Tenemos a Luz María, la más joven y jovial del grupo, además se conserva muy bonita, quien se dedicó a viajar por todo el mundo, acaba de llegar de un viaje por España, Grecia, Armenia, Georgia, Azerbaiyán, Albania, Bosnia, Herzegovina, Bulgaria, Kosovo, Macedonia del norte, Montenegro, Rumania, Serbia, y después nos narra con fotos y videos, sus experiencias por esos países. Mejor dicho, como si hubiéramos ido por allá. Fue muy agradable cuando estuvo en Islandia y nos mostró videos de las auroras boreales. Oir a Augusto, hablar de la producción de los cafés especiales en su finca. A Gabriel de los cursos, el los dicta, sobre cacao, a Orlando sobre las pomadas, bálsamos y bebidas a base de plantas medicinales que el mismo produce.
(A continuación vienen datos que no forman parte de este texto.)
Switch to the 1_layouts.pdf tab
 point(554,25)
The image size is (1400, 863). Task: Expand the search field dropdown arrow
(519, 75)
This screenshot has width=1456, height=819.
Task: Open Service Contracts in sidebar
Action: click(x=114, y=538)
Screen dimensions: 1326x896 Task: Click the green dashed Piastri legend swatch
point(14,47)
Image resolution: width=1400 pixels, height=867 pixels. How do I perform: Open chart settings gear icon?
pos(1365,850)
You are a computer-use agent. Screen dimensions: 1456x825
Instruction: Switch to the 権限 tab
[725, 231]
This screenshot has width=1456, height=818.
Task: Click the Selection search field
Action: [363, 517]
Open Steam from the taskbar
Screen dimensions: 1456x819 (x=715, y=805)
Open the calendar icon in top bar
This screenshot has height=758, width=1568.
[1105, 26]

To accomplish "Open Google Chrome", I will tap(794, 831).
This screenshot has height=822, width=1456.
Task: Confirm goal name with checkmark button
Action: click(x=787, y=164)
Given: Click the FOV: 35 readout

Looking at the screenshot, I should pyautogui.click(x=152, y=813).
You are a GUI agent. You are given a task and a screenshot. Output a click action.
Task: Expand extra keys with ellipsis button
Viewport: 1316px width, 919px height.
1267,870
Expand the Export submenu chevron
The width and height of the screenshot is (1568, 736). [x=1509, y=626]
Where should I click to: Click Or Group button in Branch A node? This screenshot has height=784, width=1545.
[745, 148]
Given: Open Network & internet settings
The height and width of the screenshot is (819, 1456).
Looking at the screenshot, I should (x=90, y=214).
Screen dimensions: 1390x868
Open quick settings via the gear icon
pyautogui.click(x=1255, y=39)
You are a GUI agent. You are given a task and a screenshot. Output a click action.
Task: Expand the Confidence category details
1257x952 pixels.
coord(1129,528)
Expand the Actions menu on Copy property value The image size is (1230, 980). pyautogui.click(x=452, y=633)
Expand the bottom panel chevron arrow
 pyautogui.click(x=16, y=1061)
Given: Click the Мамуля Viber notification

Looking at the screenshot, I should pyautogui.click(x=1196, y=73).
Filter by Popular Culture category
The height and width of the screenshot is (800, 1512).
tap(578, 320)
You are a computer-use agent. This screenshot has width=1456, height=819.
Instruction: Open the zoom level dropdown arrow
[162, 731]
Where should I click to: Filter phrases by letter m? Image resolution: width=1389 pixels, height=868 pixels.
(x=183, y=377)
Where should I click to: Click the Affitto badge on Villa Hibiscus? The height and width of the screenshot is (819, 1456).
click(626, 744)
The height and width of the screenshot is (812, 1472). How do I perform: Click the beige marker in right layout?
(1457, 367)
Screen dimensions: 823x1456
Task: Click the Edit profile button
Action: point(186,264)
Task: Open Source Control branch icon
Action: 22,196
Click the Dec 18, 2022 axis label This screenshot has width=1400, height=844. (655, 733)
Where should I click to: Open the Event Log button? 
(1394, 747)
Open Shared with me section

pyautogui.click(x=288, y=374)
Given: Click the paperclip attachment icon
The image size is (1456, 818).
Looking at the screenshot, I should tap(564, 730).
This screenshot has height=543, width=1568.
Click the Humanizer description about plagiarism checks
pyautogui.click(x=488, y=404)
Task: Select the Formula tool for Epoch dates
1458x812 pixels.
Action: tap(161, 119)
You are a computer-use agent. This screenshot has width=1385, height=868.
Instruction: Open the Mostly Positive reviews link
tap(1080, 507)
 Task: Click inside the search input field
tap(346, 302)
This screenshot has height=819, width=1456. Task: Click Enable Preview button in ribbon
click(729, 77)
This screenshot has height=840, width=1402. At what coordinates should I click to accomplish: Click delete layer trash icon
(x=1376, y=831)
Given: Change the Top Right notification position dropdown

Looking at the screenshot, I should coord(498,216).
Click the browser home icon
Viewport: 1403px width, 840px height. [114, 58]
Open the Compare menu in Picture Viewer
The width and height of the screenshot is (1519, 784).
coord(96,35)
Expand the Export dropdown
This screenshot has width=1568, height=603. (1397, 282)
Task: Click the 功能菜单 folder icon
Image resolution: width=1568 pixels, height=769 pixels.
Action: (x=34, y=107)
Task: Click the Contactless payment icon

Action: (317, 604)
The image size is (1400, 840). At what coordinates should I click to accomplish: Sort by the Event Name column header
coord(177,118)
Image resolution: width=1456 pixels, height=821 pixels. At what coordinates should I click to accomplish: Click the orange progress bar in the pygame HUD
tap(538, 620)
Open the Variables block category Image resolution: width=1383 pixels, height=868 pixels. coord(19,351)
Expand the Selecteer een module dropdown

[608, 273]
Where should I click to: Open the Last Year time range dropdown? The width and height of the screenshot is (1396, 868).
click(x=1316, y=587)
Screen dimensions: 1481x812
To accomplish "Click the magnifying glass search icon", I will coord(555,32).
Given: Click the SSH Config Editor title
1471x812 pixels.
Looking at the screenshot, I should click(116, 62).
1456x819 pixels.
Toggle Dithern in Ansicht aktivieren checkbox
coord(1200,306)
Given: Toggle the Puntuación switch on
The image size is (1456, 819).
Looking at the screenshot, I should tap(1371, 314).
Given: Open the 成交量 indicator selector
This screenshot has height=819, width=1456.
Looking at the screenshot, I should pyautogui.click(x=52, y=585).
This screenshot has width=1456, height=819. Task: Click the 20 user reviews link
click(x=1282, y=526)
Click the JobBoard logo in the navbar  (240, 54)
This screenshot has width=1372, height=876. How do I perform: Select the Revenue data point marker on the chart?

Las artesanías en madera producidas por Diego H. dignas de exposición, las pinturas en óleo de Miriam, el hostal de Cecilia, con su famoso laberinto en un cafetal. No, nos falta mucha vida para narrar lo que oímos.
Los árboles frutales que está sembrando Alberto, y le han cogido varias cosechas, en el patio de la casa de Luis Carlos, las caminatas extensas de Alfredo, los escritos de Libardo, los manteles y sobrecamas de Mery, las presentaciones de Álvaro, los bailes de Nohemí, las marcas en natación, en la categoría senior, de Marleny. Mejor dicho, el psicólogo no sabía por dónde empezar. Nadie habló de la operación de corazón abierto de Fabio, o de la, o del, no de eso no se habla, el requisito es hablar en positivo, es que se ve la recuperación, el progreso, como será la energía del grupo, que a Melva la operaron de corazón abierto y a los quince días vino a la reunión. Todos los nombres han sido cambiados, mas no las realizaciones.
Ser pensionado activo, dinámico, estado de salud aceptable, controlado, y con un proyecto de vida, es un regalo de la Providencia y todos somos testimonio de la presencia de Dios en nosotros.
Las sesiones con el psicólogo se prolongaron por dos tardes más, y podían ser muchas más, es increíble lo que podemos hacer los adultos mayores cuando se nos abren las oportunidades, desaparecen las amenazas, se incrementan las fortalezas y se superan las debilidades. Tenemos mucho que dar, somos superiores a las circunstancias, y mientras haya vida y verdad, hay esperanza de trascender.